I’m currently using Numba version 0.60.0 on a supercomputer running the CentOS operating system. Each node has 56 cores.
I want Numba to utilize more cores for parallel computing with prange. So, I set the environment variable using the following command: export NUMBA_NUM_THREADS=224
After submitting the program, I received the following error: TBB Warning: The number of workers is currently limited to 55. The request for 223 workers is ignored. Further requests for more workers will be silently ignored until the limit changes.
I suspect it’s related to the threading layer. So, I used print("Threading layer chosen: %s" % threading_layer()) to output the threading layer settings.
However, I got the following error: ValueError: Threading layer is not initialized.
May I ask if I can use Numba for parallel computing across nodes?
Numba is single node. It seems like you had 4 nodes and you were hoping that Numba would use 4 nodes if you gave the total core count of those 4 nodes but Numba is just exclusively single node and this won’t work.
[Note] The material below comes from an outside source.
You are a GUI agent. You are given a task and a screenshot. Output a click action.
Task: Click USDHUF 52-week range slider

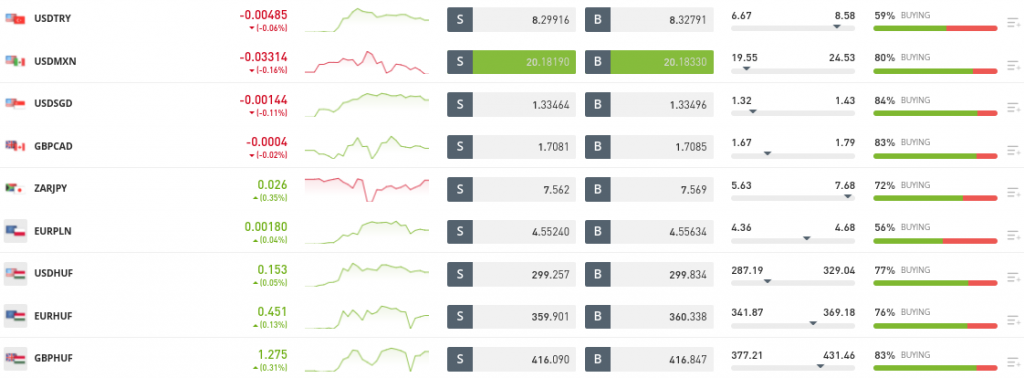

For multi-node work, if you want to keep Numba within the node then you can manually do mpi4py across the nodes and Numba within the node. Another option is to do mpi4py across the nodes and pyomp within the node. PyOMP is a Numba extension that implements a pretty full OpenMP experience in Numba so you get the most common HPC programming model of mpi across nodes and openmp within the node. If you don’t want two separate paradigms between and within nodes then you can do something like Dask or Ramba (which I also worked on and isn’t maintained anymore but you could still try it).
My task involves a main loop where the subsequent step is dependent on the results obtained in the previous step. Within each step of this main loop, there exists a sub-loop, and this sub-loop can be parallelized.
To parallelize the sub-loop at each step, I’ve employed numba.prange. Considering the nature of my task, I think that mpi4py might not be a suitable choice.